Das Karfreitagsabkommen – ein unperfekter Vertrag kommt in die Jahre

Neben einer rasanten Fahrt durch Jahrzehnte des Konflikts widmet sich Beyond Brexit auch eingehend dem Karfreitagsabkommen, in dem die Regierungen von Irland, Großbritannien sowie Vertreter:innen der nordirischen Konfliktparteien sich auf einen gemeinsamen Weg zum langfristigen Frieden und das sogenannte „Power Sharing“ zwischen den ehemals verfeindeten Parteien einigten. Ein teils erfolgreiches, aber, so argumentiert Fenton, auch unperfektes Konstrukt, das sich in so einigen Aspekten der Entwicklung von Nordirland zu einem modernen Land im Wege steht, das einer Überarbeitung bedarf, um den Friedensprozess in die Zukunft zu führen.

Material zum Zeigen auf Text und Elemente
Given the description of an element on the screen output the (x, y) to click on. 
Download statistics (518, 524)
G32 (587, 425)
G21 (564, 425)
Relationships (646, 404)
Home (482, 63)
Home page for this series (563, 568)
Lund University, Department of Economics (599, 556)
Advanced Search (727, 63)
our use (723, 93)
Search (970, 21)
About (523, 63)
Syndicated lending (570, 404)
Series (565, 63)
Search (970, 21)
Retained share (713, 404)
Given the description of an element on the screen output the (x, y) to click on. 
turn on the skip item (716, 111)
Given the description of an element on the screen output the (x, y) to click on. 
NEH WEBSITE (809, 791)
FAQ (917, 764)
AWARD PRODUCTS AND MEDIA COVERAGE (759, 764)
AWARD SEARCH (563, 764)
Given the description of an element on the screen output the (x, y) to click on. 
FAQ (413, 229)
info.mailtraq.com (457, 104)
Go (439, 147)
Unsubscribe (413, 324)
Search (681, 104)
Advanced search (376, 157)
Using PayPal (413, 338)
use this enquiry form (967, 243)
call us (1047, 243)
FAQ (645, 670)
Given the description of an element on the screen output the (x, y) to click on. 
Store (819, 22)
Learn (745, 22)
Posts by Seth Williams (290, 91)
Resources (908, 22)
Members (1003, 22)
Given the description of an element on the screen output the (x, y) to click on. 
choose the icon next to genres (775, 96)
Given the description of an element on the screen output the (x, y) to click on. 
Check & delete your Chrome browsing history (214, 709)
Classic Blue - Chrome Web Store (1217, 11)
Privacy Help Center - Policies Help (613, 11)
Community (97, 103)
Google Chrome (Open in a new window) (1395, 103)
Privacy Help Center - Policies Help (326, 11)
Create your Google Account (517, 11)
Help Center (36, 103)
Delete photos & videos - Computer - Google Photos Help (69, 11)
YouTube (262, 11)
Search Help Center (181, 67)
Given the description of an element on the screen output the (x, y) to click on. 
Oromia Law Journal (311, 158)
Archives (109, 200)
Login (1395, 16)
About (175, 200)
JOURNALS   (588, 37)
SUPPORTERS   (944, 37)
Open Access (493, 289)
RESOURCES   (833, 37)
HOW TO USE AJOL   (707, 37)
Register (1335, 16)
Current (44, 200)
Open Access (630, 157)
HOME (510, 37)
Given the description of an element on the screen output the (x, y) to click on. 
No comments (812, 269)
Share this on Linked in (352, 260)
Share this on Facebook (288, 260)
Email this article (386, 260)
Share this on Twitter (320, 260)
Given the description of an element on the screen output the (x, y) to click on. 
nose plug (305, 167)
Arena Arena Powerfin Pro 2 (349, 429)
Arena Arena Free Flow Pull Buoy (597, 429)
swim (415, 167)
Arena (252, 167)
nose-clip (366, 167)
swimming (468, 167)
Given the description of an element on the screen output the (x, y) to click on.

Aufgaben —
• 1. Beantworte zum Text über das Karfreitagsabkommen diese Fragen:
(a) Welche zwei Regierungen haben sich im Abkommen geeinigt?
(b) Wie heißt die Teilung der Macht zwischen den früher verfeindeten Parteien?
(c) Was braucht das Abkommen nach Fenton, damit der Friedensprozess in die Zukunft geführt wird?
• 2. Schreib den Text über das Karfreitagsabkommen nach seinem letzten Satz weiter.
Das Material steht für sich und gehört nicht zum Text über das Karfreitagsabkommen.

Lösungen —
• 1.
(a) Die Regierungen von Irland und Großbritannien.
(b) „Power Sharing“.
(c) Eine Überarbeitung.

• 2.
Siobhán Fenton

Siobhán Fenton

Transgenerationentraumata und das unsichtbare Leid der Frauen

Was Beyond Brexit auch für bereits mit dem Thema weitgehend Vertraute interessant machte: Siobhán Fenton widmet sich Themen, die im öffentlichen Diskurs kaum je Beachtung fanden. Denn der Konflikt hat neben den vielen Toten und Verletzten noch viele weitere tiefe, aber versteckte Wunden in Nordirland geschlagen, die weite Teile der Bevölkerung betreffen.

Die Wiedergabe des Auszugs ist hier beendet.